I recommend mistral because you can use it for AI development while Anthropic explicitly forbids use to develop AI.


you get chatgpt-4-turbo, claude 3, and mistral large all through a kagi ultimate subscription but it's still in beta.


The better version of Claude 3?


بياس اي فوت بول



i wasn't aware there was a free tier of Copilot, from reading the article it sounds like an entirely different product than Github Copilot, right?


It used to be called Bing Chat (aka "Sydney"), if that rings a bell. It made headlines last year for its creepy behavior.

https://fortune.com/2023/02/21/bing-microsoft-sydney-chatgpt...


Yes, totally different. If you use windows, there’s a pane in their Edge browser that opens up an AI chat window. You can use it for most of the things you get with paid OpenAI subscription, but it’s free for every windows user. They call it Copilot.


There is also a Copilot app that you can use from your phone.


The one named bing ? Or is there another one

Edit how lazy is the question, found the stand alone app


Haha, it’s a standalone, I was too lazy to attach links, but for the next person stumbling over this:

iOS: https://apps.apple.com/se/app/microsoft-copilot/id6472538445... Android: https://play.google.com/store/apps/details?id=com.microsoft....

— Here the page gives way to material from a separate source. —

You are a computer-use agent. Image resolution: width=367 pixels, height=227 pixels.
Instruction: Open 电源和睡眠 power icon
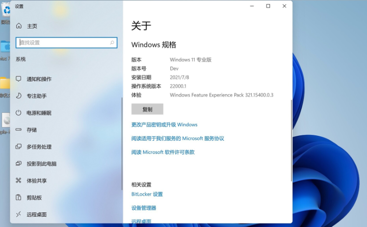(19, 113)
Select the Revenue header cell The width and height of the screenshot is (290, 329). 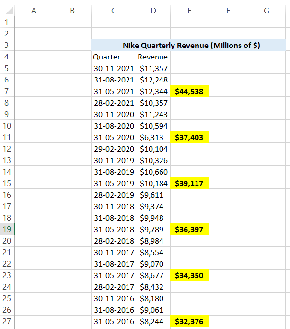(x=153, y=57)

Not only on windows. You can use it on Edge for Mac.


TIL!


it's also baked into windows 11 (insider's build maybe?) as a taskbar button


Most recent major feature release has it now (I don’t know what they call them anymore) but it showed up in my taskbar after an update maybe just over a month ago.

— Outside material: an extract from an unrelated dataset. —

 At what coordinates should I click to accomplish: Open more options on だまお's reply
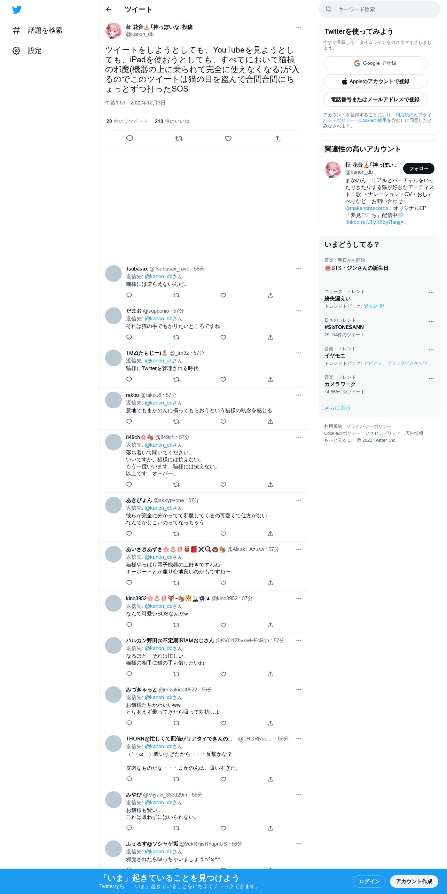click(x=299, y=311)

Yes. "Copilot" is just chatbot, now. The copilot that helps you code is now called "Github Copilot". I guess Microsoft couldn't leave a good name alone.


بياس


Foreboding of GPT-4.5 release?


I suspect that it's got to do with excess availability of compute. Usage hasn't grown past the initial novelty wave and enough enthusiast programmers are recently talking about how Claude 3 performed better in their usage.


Competing with Gemini being rolled out into Google search.

It’s gonna be ruthless between Google, Apple and Microsoft.